**Task objective**
Whenever "will" appears in a line, please copy that line from the data.

**Data records**
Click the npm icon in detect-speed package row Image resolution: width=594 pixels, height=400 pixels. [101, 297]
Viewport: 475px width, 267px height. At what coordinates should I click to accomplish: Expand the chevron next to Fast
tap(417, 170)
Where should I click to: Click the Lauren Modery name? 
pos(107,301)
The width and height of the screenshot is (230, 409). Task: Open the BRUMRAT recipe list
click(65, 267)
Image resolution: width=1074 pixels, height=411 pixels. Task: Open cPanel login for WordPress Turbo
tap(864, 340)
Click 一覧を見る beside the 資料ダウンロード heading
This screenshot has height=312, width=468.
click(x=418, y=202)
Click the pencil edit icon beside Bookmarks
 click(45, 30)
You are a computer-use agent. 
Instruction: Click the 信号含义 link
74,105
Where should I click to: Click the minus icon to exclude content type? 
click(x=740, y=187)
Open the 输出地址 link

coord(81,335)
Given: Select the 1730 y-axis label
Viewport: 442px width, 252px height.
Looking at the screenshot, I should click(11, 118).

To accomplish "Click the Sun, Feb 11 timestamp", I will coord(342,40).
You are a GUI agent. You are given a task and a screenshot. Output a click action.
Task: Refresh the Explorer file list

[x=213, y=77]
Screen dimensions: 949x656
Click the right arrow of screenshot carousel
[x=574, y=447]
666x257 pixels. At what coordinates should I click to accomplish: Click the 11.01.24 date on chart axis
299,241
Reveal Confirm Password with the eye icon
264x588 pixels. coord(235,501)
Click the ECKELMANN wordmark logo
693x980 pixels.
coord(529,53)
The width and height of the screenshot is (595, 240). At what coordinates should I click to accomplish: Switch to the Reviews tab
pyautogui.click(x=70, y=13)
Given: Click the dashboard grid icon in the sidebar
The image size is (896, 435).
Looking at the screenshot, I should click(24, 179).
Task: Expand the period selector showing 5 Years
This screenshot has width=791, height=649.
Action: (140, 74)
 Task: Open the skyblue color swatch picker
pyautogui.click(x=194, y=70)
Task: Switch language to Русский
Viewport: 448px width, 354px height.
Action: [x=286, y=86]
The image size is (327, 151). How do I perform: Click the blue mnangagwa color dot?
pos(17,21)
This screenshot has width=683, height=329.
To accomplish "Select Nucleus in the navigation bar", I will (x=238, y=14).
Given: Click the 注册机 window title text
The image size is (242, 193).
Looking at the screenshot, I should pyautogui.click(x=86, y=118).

**Reply to the exercise**
To accomplish "Click the Sun, Feb 11 timestamp", I will coord(342,40).
To accomplish "Select Nucleus in the navigation bar", I will (x=238, y=14).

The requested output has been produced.